■ **Directions for this task**: Find the word "with" in the records below. List each line containing it.

Stored items:
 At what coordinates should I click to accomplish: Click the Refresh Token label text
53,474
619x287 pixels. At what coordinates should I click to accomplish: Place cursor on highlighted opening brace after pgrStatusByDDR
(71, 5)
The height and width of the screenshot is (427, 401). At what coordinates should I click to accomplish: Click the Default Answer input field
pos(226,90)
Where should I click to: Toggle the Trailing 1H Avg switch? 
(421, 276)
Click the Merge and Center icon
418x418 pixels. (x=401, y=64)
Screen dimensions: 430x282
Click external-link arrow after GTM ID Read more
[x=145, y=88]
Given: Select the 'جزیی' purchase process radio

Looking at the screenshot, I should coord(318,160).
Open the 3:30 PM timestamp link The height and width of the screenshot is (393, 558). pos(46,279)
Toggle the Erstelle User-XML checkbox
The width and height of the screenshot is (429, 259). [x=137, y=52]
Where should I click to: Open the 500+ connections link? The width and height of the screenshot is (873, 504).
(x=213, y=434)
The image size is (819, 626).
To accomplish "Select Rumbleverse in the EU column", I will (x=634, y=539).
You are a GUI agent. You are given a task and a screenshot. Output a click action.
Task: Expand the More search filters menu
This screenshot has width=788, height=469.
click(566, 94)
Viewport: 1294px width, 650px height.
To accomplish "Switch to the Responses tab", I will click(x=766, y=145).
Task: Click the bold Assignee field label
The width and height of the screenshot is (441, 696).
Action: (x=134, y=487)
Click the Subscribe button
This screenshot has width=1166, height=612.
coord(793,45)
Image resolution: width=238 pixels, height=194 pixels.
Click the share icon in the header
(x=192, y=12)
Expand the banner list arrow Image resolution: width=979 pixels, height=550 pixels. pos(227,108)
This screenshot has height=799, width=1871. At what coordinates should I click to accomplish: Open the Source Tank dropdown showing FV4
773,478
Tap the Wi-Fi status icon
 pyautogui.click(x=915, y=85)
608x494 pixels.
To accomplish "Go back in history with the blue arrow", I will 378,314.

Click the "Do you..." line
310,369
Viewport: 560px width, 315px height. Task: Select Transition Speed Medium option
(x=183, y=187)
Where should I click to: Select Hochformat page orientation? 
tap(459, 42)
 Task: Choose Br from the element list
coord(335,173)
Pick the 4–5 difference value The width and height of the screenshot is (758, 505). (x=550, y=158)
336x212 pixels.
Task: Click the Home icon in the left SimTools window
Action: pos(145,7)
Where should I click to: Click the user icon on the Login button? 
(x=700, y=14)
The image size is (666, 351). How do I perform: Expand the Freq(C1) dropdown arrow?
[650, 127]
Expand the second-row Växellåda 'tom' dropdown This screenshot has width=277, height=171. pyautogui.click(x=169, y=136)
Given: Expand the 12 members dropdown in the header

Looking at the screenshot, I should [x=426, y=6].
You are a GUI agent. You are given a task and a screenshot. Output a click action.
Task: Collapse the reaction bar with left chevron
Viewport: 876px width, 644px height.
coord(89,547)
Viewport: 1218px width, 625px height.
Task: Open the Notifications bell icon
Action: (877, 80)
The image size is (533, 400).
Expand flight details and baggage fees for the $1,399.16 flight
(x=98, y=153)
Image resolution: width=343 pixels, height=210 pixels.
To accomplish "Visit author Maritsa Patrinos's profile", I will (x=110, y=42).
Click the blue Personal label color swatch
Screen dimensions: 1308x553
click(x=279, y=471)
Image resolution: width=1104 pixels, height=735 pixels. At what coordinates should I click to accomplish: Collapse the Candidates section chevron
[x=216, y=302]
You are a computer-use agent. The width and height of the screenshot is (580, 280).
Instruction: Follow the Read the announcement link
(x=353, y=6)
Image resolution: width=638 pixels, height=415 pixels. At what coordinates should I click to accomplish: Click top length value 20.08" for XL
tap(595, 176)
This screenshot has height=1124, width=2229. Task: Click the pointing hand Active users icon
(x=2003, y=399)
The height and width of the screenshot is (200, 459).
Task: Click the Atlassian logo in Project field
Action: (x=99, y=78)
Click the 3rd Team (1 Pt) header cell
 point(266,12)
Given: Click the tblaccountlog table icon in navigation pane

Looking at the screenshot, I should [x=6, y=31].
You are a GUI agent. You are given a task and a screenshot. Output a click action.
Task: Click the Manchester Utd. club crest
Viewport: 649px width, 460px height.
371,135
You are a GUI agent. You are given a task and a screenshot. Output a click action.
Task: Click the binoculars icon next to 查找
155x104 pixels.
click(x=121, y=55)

■ **Output for this exercise**:
To accomplish "Go back in history with the blue arrow", I will 378,314.
Task: Collapse the reaction bar with left chevron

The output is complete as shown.